The distinctions made in my previous article seem to have left some of my readers perplexed because it is not quite clear what they are good for. Well, they are the first step of a line of thought that is difficult to put into a single blog article. Unlike scientific articles or books, blog posts should better be short and more or less self-contained, or most people will not read them. Complex matters have to be divided into several articles.
The problem is then that the motivation behind the parts might not become clear until all the pieces of the puzzle are on the table. So let me give a road-map of the whole thing for better orientation. This road-map-article itself is going to be a rather long, but subsequent articles should generally be much shorter. DDon’t worry if some of the details are not getting clear now. From such a bird’s eye view, a lot of the detail cannot be seen, so that is normal. On the other hand, the significance of future articles providing the details is hard to see without such an overview. I hope that the whole thing will become clearer in hindsight.
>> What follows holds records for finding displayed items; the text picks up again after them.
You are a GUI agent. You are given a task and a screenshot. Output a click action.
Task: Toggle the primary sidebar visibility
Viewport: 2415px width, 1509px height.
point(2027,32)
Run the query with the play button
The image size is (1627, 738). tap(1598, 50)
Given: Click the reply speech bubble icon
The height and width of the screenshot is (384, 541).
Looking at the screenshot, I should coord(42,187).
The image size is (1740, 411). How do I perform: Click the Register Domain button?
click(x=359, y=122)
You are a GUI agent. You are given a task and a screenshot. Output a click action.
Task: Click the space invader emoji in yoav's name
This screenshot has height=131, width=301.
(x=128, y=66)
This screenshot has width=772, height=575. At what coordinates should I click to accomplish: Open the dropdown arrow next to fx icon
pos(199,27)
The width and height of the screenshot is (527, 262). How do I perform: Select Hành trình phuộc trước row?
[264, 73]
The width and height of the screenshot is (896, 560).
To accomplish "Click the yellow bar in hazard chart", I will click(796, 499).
I have taken important parts of this line of thought out of some (partially unpublished) articles by Kurt Ammon and I have tried here to map his rather abstract mathematical notions back into concepts describing cognitive processes as we know them. Any errors or misconceptions I might have made in this “mapping” are my own, so partially, this is an interpretation of Kurt’s work.
Each of the points below will have to be expanded into one or several articles. It is possible that during the project, I am going to revise this “road map” as well. I hope that Kurt Ammon is going to publish his article or a revised version of it soon. However, I expect it to be quite dense and abstract, so what I am trying here is to build a bridge into those abstract thoughts to make the basic insights contained in them accessible.
The aim of the project is to gain an understanding of some aspects of cognition. I want to make a preliminary remark here. I have been talking about “data” and “programs” as if human cognition can be described in terms of computer science concepts. The validity of such an approach can indeed be questioned. Data in a computer is discrete, or “digital”. The information flowing through our brains might well be something continuous. Neural information seems to be encoded in the frequency or density of impulses and this frequency does not just have a limited number of discrete values. Likewise, programs running in a computer are deterministic and this determinism is connected to the discrete, non-continuous nature of the data. Biological neural networks might instead operate in a non-deterministic way at times. Now let us keep these considerations at the back of our minds for the time being. I am intending to come back to them towards the end of the whole investigation, in a separate article. Up to that point, we may pretend as if speaking about “data” and “programs” is valid, or we may view the whole argument as valid only for artificial intelligence based on digital computers, leaving its relevance for human and animal cognition open.
Another preliminary remark: this is not a complete description of how cognitive systems work. Important aspects are totally left out here. For example, we have goals, drives, emotions that give our cognition a direction – there is something like a teleology. Moreover, there must be processes of selection by which fitting knowledge is retained while knowledge that does not prove itself is “weeded out”. I am not looking into these aspects here (yet). What I am looking into here is the process of creativity. To compare this with biology, the creativity corresponds to processes of mutations while the “teleological” aspects and the “fitting” of knowledge to reality correspond to processes of selection.
The whole line of arguments may be developed according to the following “roadmap”:
- Knowledge can be viewed as consisting of programs. Declarative knowledge can be viewed as programs as well as soon as it is applied in some cognitive process. I have written about this point already before (see Knowing How and Knowing That).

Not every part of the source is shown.